I really appreciate the help.
Soluzione
If you are certain the xy data describe a straight line, you'd do the following.
Finding the best fitting straight line equals solving the over-determined linear system Ax = b in a least-squares sense, where
xy = [
308 522
307 523
307 523
307 523
307 523
307 523
306 523];
x_vals = xy(:,1);
y_vals = xy(:,2);
A = [x_vals ones(size(x_vals))];
b = y_vals;
This can be done in Matlab like so:
sol = A\b;
m = sol(1);
c = sol(2);
What we've done now is find the values for m and c so that the line described by the equation y = mx+c best-fits the data you've given.
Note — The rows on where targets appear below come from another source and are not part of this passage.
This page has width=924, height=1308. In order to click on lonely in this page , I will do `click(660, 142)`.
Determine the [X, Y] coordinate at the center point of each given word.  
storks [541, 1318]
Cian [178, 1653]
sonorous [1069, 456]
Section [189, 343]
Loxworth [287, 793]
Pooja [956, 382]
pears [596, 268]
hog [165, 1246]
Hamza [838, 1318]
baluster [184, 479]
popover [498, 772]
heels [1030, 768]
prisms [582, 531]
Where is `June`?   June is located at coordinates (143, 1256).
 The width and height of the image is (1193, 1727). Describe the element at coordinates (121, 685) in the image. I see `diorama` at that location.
This best-fit line is not perfect, so it has errors w.r.t. the y-data:
errs = (m*x_vals + c) - y_vals;
The standard deviation of these errors can be computed like so:
>> std(errs)
ans =
0.2440
If you want to use the perpendicular distance to the line (Euclidian distance), you'll have to include a geometric factor:
errs = (m*x_vals + c) - y;
errs_perpendicular = errs * cos(atan(m));
Using trig identities this can be reworked to
errs_perpendicular = errs * 1/sqrt(1+m*m);
and of course,
>> std(errs_perpendicular)
ans =
0.2182
If you are not certain that a straight line fits through the data and/or your xy data essentially describe a point cloud around some common centre, you'd do the following.
Find the center of mass (COM):
COM = mean(xy);
the distances of all points to the COM:
dists = sqrt(sum(bsxfun(@minus, COM, xy).^2,2));
and the standard deviation thereof:
>> std(dists)
ans =
0.5059
Altri suggerimenti
The mean of a set of two-dimensional values is another two-dimensional value, i.e. it's a point, not a line. This point is also known as the centre of mass, I believe.
It's not entirely clear what standard deviation is in this case, but I think it would make sense to define it in terms of distance from the mean.